TEXT FOR ANALYSIS -
+ + +
My first patch was found on the 25th of July 2012 and on Halloween of that year I took the decision to shave the rest of my hair off (while raising money for Alopecia UK)!
The first few months of my 'alopecia journey' I found incredibly hard. My doctors didn't know very much and I got next to no support from them. I was scared, lonely and had no idea what was going on or what was happening. I eventually found a support network (The Scottish Alopecia Support Group) and I met a few of the ladies through Daniel Regans alopecia project. It was very strange sitting in a room with people who were similar to me, listening to all their different stories. One thing I have learnt is that no alopecia story is the same. Our hair falls out in different patterns and at speeds. Mine for example has been slow, it nearly all fell out then came back in. However a month later I started losing it again along with my body hair.
The first time I properly spent any length of time with people in the same situation as me was when I travelled down to Liverpool to take part in a Flash mob. It was an overwhelming experience, and a strange one too. Spending time with people who understood the fear, the anger, the sadness but also some happiness alopecia can make you feel. After that weekend I left with so much confidence but it wasn't long until that was tested when my right eyebrow started falling out just before Christmas 2013.
+ + +
PROBLEM DETAILS -
Duplicate the part of the alopecia account that begins at the words "The first time" and stops after the words "before Christmas 2013.".
+ + +
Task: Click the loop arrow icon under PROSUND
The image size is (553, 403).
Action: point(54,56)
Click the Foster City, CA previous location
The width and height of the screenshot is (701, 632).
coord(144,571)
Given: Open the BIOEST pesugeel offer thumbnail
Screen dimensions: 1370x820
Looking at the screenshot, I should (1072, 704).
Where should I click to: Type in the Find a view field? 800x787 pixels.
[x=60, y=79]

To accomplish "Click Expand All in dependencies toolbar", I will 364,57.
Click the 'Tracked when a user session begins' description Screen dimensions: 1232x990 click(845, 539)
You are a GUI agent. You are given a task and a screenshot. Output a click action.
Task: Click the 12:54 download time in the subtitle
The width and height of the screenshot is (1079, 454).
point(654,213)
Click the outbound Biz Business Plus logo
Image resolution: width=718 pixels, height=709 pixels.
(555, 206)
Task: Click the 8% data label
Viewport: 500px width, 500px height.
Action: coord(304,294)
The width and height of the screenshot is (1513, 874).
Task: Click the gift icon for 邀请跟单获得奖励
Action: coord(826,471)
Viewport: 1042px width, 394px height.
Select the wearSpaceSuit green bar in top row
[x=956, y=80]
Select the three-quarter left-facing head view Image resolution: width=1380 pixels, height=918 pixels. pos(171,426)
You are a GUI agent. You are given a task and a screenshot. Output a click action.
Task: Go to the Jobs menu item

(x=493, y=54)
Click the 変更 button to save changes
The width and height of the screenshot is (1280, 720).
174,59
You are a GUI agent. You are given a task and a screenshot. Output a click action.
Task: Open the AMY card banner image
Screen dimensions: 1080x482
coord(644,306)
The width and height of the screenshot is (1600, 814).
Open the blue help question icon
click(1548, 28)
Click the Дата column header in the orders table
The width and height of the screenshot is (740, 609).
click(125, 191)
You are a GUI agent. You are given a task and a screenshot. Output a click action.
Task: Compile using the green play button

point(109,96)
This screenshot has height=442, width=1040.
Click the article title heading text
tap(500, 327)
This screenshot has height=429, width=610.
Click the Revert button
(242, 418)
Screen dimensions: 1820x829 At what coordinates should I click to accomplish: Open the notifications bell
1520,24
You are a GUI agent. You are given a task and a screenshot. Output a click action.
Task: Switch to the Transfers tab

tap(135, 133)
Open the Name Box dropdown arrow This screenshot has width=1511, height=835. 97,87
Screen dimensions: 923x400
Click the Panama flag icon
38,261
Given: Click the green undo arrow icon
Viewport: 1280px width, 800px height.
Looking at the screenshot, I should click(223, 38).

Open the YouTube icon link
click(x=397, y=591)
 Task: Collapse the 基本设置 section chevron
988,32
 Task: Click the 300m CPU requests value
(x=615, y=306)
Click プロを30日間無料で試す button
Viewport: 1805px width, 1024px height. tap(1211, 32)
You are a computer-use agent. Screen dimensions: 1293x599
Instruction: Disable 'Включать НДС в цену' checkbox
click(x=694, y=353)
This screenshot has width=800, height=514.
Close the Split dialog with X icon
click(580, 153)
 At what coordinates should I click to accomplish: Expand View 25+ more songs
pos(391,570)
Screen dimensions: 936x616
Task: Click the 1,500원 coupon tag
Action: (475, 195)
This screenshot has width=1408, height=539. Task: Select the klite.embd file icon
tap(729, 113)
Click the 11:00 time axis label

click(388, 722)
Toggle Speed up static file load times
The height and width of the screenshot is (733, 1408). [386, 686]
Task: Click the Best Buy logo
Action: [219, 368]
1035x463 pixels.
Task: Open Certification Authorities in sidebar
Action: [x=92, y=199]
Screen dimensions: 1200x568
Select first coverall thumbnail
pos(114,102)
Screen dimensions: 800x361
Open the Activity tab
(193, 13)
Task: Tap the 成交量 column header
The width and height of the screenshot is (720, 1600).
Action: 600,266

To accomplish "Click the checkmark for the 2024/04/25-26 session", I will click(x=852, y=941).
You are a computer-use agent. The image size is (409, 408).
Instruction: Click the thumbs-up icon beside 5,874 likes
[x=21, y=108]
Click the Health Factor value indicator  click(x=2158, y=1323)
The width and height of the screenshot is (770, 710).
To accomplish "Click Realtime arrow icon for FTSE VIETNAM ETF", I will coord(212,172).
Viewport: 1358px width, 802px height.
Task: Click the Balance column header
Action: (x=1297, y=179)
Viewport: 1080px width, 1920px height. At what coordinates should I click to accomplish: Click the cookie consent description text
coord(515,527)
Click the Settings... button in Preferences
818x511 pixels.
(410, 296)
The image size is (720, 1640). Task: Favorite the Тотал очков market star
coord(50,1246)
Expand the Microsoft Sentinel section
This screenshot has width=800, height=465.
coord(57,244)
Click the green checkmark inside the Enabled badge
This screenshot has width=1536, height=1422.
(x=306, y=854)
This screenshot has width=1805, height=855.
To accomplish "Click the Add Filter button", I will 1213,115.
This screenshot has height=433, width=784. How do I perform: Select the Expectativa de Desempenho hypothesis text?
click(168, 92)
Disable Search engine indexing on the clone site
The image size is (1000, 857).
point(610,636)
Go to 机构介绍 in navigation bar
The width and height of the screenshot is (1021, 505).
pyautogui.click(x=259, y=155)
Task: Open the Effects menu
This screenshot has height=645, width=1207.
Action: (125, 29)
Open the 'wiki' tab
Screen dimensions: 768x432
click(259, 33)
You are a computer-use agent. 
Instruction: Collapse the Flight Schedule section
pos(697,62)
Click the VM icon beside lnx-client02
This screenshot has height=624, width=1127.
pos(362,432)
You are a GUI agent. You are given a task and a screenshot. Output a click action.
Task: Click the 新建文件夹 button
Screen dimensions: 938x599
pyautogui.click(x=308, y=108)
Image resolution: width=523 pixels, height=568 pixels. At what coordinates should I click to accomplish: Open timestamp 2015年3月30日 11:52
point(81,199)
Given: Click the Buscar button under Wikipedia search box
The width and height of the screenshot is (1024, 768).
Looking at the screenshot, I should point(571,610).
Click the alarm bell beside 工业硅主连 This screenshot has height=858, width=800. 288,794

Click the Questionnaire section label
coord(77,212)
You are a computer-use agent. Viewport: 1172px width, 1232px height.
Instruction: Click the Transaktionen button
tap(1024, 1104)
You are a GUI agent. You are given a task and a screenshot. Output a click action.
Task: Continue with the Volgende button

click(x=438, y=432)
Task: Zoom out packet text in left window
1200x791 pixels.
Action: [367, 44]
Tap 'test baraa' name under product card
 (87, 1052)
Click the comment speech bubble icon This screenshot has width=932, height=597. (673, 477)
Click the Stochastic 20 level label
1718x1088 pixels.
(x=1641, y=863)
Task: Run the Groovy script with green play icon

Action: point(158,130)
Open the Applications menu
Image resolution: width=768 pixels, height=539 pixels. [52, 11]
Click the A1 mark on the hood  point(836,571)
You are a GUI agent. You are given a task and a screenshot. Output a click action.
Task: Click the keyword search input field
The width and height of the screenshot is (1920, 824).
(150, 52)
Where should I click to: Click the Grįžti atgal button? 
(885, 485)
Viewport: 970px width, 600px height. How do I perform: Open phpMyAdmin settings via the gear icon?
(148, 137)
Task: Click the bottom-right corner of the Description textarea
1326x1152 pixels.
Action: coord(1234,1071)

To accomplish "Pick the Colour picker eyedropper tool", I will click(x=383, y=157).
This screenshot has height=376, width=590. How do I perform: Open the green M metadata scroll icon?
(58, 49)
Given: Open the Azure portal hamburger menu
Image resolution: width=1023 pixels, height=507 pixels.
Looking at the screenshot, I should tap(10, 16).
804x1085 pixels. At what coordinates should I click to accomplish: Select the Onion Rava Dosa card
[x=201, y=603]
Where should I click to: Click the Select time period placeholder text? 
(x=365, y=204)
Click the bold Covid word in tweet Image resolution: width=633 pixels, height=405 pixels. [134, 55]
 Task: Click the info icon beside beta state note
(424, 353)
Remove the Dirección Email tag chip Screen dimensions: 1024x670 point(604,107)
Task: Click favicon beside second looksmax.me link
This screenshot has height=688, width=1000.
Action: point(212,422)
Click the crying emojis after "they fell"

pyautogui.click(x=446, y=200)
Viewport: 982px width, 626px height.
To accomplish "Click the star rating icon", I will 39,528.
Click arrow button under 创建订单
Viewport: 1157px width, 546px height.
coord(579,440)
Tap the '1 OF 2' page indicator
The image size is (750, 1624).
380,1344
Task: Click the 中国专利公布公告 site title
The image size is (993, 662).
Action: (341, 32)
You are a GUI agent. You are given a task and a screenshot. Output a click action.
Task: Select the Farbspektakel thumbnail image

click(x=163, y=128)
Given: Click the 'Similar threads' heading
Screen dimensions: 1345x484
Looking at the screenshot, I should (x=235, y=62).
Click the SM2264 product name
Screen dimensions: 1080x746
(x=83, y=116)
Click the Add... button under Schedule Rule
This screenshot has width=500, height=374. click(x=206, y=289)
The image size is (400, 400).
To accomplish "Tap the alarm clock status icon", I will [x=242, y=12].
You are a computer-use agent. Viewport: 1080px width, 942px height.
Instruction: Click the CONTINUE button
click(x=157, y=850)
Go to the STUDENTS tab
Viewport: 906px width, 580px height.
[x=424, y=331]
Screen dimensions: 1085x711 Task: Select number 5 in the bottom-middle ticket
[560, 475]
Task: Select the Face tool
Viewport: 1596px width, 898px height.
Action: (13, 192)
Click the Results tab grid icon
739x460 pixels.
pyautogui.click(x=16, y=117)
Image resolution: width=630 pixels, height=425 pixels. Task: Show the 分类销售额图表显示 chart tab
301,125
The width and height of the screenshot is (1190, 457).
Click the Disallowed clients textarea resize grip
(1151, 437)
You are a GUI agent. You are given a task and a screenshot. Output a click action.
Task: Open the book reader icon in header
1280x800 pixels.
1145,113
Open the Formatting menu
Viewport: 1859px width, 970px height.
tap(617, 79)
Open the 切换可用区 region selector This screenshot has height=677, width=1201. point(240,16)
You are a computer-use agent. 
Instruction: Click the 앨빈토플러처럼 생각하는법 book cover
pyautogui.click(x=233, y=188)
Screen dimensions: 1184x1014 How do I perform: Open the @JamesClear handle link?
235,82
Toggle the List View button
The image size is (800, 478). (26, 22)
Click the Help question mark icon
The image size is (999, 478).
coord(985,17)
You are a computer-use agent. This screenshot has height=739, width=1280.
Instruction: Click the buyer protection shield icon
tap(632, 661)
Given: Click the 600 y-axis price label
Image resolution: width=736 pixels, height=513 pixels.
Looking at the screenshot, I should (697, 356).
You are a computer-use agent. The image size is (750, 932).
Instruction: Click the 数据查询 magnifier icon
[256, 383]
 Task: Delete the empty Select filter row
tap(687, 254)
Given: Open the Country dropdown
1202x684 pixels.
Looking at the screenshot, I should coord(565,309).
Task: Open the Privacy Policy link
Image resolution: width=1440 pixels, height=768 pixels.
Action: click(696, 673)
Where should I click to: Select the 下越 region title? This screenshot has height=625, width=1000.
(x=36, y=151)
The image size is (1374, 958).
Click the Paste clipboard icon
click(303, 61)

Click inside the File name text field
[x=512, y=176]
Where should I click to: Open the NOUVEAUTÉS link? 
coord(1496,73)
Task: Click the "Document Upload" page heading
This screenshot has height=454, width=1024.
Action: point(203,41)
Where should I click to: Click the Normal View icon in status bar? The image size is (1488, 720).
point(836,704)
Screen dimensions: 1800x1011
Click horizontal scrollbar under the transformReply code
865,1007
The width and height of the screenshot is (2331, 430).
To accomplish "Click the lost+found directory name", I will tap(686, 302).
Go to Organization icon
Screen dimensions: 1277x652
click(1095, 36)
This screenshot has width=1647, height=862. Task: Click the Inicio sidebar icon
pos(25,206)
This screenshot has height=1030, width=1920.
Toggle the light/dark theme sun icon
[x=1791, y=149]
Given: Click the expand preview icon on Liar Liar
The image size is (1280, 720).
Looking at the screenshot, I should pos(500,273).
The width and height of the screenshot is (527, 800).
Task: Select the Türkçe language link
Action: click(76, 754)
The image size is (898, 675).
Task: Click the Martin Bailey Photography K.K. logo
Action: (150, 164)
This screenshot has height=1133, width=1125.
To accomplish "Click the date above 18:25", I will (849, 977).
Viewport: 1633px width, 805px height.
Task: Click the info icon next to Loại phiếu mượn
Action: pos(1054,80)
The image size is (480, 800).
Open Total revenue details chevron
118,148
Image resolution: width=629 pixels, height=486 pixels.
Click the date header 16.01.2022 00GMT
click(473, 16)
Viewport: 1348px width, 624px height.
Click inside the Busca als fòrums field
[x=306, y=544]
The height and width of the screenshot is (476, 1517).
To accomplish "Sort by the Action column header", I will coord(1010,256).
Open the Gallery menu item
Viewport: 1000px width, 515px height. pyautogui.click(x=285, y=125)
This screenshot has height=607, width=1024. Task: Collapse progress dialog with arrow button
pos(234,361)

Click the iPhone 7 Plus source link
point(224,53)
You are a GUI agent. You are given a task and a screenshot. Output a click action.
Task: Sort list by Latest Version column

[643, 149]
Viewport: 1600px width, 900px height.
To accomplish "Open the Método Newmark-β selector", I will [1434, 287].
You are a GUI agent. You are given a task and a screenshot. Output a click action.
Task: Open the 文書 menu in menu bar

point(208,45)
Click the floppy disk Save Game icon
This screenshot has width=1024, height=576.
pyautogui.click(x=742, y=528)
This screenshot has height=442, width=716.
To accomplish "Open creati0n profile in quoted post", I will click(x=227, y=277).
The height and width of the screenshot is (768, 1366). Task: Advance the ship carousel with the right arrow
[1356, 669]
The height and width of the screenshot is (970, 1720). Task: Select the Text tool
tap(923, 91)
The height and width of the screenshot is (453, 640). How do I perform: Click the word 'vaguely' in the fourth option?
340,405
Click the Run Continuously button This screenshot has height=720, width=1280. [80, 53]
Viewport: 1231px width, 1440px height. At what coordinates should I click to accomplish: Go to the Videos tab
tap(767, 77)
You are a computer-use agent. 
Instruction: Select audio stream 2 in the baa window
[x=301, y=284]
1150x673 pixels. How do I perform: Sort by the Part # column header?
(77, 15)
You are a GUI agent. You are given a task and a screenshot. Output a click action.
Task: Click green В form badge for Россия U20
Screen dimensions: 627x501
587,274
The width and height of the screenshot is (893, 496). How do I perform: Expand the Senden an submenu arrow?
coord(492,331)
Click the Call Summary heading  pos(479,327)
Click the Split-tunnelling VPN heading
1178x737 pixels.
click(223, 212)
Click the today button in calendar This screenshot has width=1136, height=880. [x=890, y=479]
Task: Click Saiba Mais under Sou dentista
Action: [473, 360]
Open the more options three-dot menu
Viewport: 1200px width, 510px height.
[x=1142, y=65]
+ + +
EXERCISE OUTPUT -
The first time I properly spent any length of time with people in the same situation as me was when I travelled down to Liverpool to take part in a Flash mob. It was an overwhelming experience, and a strange one too. Spending time with people who understood the fear, the anger, the sadness but also some happiness alopecia can make you feel. After that weekend I left with so much confidence but it wasn't long until that was tested when my right eyebrow started falling out just before Christmas 2013.